Nick Tebordo - April 7th, 2022 at 4:46am

Even as we have prayed for social Justice in our community, we have prayed for Cohoes. When Terrie and I first drove through Cohoes, we were not impressed. But, from the time we heard God’s call to come here, we prayed not only for our Church but also for our community. We were involved in something we called,”Pray for the peace of Cohoes”. The Churches began to work and pray together. Wendell Williams called it a “Kingdom Mentality”. While some people said “You’ll never see Cohoes become what it used to be”, we said that was never our goal. Rather it was to see God’s design for the future of our city. It is exciting to see what God has been doing among us as curses have been broken and clouds have lifted . The “Restorer of Streets” has surely been at work among us. We are continuing to pray for revival in this city as we seek social Justice for all.

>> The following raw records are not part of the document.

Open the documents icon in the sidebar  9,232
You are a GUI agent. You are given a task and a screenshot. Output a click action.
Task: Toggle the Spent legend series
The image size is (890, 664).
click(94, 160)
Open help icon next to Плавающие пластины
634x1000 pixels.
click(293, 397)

Melody - April 7th, 2022 at 5:10am

Good morning everyone! I'm with Nick today-- thank God for the broken yoke of oppression and exclusion from the back of this community. When we arrived here, Cohoes was still known as a "Sundown Town", as were Watervliet, Green Island, and basically every rust belt, working- class, mostly White town nearby. I remember befriending a woman named Barbara who attended our church back then, who was told by her family that she couldn't move to Course because it wasn't for Blacks.

But now, I can add the image of our mayor walking with BLM in the summer of 2020, just listening when members of the Black community poured out their grief and frustration in his face. That moment was pivotal for our city, I believe, just as the moment Nick repented of a sin he hadn't committed to Jonnah Masaka in Zimbabwe was pivotal in both their lives.

When we value all of the people of our neighborhoods, we see local restoration. When we recognize the sins of our forerunners, we see global restoration.



I want to say with St Francis (quoted in the prayer above), use me to bring peace! Use me to bring joy! Use me to shine a light in those dark corners!

Praise the Lord!

Susan Blais - April 7th, 2022 at 7:10am

I have always been taught, and tried to leave out the rule to “do unto others as you would have them do onto you“. And I see that that is part of what the scripture is saying. But it goes a bit further by expecting us to be a restore and repair. Lord, I pray that you would open my eyes and heart to what it is that you want us to do.

Janet Nygren - April 7th, 2022 at 7:36am

I live in a restored building in Cohoes, and it is still a work in progress. It takes a lot of resources and time to take something that is old, used for a different purpose, and broken down and make it beautiful and functional.



I have prayed since moving here last summer that I would be a light here, that I could be used by God to bring about something of his Kingdom. But I must admit that I am guilty of enjoying what is to my advantage, and shrinking away from the restoration work that is much harder--restoration of people's lives.



I am convicted by this sentence: "if we do the true work of reconciliation with our neighbors, if we refuse to take advantage of others, if we resist thinking of ourselves more highly than the people around us... then we will raise up the future of many generations and be the restorer of streets!"



I do think of myself more highly than the people around me, especially when I hear lots of foul language; see abuse of the property that has been restored; thoughtless, complaining tenants who don't respect others; breaking of rules in the lease agreement--it's easy to sit in judgment and try to hole up in the small part that I've made home. But that's not what Jesus would do. He would see the potential for restoration in the people around me, interact with them, love them, call them to what they were meant to be. That would take a lot of time and resources on my part, a transformation of me, and a willingness to engage in such Kingdom work.



Lord, help me to participate as you direct in the restoration work you have in mind in me, and through me in my building.

David Edelstein - April 7th, 2022 at 3:52pm

I think of the Biblical character Boaz as a person who pleases God's heart. He cared for the impoverished Ruth and the welfare of the widow Naomi. Through his life and that of Ruth, future generations were established leading to Jesus.